%%

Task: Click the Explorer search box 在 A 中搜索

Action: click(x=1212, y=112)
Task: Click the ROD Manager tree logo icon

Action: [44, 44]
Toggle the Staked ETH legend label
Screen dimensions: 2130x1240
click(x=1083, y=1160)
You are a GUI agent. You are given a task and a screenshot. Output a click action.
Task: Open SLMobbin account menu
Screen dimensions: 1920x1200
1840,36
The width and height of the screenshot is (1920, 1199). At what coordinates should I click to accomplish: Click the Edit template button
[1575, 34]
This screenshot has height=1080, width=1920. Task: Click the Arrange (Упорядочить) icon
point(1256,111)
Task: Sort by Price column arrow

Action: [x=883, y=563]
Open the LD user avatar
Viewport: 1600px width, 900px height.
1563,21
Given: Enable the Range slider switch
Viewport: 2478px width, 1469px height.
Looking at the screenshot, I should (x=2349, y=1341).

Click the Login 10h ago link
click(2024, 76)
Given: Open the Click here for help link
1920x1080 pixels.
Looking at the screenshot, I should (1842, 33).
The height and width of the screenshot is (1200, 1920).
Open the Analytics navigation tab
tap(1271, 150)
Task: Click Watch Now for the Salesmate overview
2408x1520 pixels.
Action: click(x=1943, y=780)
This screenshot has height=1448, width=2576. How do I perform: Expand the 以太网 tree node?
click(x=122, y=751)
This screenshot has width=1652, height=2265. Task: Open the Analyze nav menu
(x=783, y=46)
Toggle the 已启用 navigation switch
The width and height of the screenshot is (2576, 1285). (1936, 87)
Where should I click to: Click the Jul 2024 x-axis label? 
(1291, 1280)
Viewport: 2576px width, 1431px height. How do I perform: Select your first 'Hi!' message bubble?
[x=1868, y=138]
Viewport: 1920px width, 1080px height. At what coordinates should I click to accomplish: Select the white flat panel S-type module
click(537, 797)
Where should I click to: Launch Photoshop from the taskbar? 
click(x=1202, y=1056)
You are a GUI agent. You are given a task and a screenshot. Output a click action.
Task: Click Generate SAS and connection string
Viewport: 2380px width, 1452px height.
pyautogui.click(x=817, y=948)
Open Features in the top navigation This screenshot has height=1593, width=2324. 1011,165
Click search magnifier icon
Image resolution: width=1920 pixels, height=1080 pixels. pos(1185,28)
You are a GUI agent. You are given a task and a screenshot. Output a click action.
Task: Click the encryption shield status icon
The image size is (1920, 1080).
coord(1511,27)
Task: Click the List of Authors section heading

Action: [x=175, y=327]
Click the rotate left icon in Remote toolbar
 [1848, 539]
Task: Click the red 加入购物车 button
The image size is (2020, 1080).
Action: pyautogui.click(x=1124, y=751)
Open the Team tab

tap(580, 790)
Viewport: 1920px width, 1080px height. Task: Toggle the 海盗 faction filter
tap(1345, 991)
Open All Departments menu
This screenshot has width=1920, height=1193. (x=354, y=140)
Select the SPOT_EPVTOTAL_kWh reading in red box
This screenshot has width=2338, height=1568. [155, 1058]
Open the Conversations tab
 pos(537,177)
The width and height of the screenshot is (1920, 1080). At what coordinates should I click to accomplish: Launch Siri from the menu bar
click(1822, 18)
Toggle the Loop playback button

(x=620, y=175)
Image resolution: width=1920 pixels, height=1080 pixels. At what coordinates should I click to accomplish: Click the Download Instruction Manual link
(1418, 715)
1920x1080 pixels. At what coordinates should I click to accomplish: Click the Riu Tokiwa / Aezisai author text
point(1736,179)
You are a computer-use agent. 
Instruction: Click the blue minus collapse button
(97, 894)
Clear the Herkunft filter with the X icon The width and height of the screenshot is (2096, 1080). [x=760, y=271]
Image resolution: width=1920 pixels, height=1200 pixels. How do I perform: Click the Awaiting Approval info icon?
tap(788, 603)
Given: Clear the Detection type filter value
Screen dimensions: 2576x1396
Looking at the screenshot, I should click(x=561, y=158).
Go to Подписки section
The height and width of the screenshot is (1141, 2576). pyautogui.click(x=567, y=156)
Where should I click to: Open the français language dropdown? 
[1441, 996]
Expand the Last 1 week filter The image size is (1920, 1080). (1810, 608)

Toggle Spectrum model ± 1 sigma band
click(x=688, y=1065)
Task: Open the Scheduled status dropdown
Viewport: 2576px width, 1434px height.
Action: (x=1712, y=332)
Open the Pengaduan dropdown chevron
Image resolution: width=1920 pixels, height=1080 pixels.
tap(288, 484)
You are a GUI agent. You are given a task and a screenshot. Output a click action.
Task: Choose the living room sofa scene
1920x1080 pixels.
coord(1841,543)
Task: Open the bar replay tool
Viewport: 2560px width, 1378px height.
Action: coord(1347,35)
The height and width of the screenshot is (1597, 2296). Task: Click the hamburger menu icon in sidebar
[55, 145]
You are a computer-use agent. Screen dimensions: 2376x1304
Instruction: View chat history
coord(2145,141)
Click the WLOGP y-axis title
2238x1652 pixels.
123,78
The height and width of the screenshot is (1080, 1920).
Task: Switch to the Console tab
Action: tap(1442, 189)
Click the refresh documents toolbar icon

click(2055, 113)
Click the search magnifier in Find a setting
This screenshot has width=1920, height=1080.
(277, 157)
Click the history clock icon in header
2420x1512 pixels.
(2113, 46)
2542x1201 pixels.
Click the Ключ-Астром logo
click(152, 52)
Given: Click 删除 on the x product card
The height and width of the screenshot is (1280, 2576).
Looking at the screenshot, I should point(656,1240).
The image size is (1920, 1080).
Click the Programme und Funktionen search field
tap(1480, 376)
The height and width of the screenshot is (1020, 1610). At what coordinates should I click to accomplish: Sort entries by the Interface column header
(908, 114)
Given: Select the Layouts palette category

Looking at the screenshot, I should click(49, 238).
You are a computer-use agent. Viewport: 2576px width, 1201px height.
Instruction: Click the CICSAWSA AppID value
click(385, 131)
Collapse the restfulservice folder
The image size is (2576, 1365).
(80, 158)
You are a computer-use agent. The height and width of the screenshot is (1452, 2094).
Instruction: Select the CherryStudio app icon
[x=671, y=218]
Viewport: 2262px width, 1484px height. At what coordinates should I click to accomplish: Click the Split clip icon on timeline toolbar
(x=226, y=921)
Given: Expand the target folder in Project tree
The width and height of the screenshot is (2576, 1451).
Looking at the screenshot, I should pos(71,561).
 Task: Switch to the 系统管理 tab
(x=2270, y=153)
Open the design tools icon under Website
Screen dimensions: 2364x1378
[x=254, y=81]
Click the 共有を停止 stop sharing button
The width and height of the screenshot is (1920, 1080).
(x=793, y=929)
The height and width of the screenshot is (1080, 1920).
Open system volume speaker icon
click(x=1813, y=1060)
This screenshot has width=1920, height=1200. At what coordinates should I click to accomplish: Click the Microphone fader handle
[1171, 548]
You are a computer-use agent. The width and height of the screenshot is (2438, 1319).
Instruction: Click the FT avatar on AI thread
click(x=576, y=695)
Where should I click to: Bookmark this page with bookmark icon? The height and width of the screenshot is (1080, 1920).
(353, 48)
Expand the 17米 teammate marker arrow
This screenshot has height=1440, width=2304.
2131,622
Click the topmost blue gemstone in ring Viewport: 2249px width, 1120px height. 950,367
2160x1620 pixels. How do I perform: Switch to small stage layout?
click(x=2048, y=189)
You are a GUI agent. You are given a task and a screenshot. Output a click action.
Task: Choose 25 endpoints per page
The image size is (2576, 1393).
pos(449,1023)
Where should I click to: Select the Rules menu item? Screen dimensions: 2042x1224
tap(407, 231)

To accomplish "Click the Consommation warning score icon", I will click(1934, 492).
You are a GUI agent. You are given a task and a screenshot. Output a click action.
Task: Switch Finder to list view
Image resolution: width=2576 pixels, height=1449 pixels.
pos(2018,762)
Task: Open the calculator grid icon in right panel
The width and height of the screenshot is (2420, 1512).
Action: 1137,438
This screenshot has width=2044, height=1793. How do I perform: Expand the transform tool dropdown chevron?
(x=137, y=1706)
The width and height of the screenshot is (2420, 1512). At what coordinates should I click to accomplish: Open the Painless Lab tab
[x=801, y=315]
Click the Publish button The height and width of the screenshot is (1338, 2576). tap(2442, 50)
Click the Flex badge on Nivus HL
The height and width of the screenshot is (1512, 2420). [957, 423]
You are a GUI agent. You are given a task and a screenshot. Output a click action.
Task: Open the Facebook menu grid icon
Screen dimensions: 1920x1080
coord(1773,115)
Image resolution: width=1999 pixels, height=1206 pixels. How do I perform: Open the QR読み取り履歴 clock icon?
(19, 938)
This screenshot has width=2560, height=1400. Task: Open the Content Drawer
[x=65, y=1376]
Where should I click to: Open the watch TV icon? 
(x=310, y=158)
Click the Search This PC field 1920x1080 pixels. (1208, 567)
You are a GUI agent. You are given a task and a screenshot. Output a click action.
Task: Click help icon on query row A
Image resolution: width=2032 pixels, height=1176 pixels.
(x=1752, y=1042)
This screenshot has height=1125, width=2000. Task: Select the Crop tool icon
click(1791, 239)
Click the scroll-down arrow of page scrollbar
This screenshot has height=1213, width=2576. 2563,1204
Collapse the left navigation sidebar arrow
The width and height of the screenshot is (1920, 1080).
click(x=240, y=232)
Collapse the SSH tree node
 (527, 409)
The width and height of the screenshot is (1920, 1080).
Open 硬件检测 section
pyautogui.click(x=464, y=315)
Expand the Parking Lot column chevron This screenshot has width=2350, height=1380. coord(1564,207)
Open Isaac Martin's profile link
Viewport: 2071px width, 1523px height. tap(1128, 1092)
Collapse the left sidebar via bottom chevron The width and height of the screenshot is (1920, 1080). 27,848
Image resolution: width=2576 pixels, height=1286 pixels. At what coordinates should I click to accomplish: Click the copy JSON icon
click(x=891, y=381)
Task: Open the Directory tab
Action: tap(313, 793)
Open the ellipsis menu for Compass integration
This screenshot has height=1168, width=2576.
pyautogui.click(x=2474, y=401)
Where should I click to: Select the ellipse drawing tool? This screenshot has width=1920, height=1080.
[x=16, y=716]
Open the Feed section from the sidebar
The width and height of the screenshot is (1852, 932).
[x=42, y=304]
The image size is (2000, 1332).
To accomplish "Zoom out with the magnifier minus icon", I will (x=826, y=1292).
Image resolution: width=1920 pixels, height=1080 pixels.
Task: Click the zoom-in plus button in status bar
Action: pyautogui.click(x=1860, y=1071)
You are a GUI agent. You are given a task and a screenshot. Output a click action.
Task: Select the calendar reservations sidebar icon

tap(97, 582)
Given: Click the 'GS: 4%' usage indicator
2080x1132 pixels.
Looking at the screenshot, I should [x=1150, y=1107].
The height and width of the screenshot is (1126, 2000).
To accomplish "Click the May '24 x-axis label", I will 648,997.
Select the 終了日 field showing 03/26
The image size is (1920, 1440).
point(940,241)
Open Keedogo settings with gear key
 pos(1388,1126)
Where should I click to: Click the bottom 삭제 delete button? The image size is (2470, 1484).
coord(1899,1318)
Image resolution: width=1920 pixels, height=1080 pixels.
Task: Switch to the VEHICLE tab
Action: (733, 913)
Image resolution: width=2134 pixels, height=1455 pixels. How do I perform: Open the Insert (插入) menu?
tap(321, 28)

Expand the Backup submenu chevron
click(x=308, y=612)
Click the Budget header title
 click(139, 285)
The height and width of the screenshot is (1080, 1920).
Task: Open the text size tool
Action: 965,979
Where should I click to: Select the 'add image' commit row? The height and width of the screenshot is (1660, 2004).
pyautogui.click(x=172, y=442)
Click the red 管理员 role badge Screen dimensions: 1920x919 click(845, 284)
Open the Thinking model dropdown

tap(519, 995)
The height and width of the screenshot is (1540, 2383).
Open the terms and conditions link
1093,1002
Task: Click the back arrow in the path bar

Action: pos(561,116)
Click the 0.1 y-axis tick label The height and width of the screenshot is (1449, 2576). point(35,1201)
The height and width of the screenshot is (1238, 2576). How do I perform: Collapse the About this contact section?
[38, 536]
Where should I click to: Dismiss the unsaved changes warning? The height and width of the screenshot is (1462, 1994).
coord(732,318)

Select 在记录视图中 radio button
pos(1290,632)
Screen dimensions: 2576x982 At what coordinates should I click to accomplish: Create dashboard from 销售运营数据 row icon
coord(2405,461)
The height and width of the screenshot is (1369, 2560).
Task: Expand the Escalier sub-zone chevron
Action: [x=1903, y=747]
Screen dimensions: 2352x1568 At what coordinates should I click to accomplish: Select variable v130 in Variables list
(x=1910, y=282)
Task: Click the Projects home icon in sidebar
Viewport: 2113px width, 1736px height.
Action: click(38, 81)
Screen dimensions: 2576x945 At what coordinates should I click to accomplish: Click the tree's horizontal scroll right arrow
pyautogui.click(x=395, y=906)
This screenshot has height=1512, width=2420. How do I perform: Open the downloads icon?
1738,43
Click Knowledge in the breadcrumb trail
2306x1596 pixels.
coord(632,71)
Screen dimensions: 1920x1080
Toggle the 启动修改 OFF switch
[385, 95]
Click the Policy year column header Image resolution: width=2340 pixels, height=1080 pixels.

%%

**Work required:** Your answer should be the lines above from the one containing "The image size is (2000, 1332)." through the one containing "Click the red 管理员", copied exactly and with both ends kept.

**Output for this exercise:**
The image size is (2000, 1332).
To accomplish "Zoom out with the magnifier minus icon", I will (x=826, y=1292).
Image resolution: width=1920 pixels, height=1080 pixels.
Task: Click the zoom-in plus button in status bar
Action: pyautogui.click(x=1860, y=1071)
You are a GUI agent. You are given a task and a screenshot. Output a click action.
Task: Select the calendar reservations sidebar icon

tap(97, 582)
Given: Click the 'GS: 4%' usage indicator
2080x1132 pixels.
Looking at the screenshot, I should [x=1150, y=1107].
The height and width of the screenshot is (1126, 2000).
To accomplish "Click the May '24 x-axis label", I will 648,997.
Select the 終了日 field showing 03/26
The image size is (1920, 1440).
point(940,241)
Open Keedogo settings with gear key
 pos(1388,1126)
Where should I click to: Click the bottom 삭제 delete button? The image size is (2470, 1484).
coord(1899,1318)
Image resolution: width=1920 pixels, height=1080 pixels.
Task: Switch to the VEHICLE tab
Action: (733, 913)
Image resolution: width=2134 pixels, height=1455 pixels. How do I perform: Open the Insert (插入) menu?
tap(321, 28)

Expand the Backup submenu chevron
click(x=308, y=612)
Click the Budget header title
 click(139, 285)
The height and width of the screenshot is (1080, 1920).
Task: Open the text size tool
Action: 965,979
Where should I click to: Select the 'add image' commit row? The height and width of the screenshot is (1660, 2004).
pyautogui.click(x=172, y=442)
Click the red 管理员 role badge Screen dimensions: 1920x919 click(845, 284)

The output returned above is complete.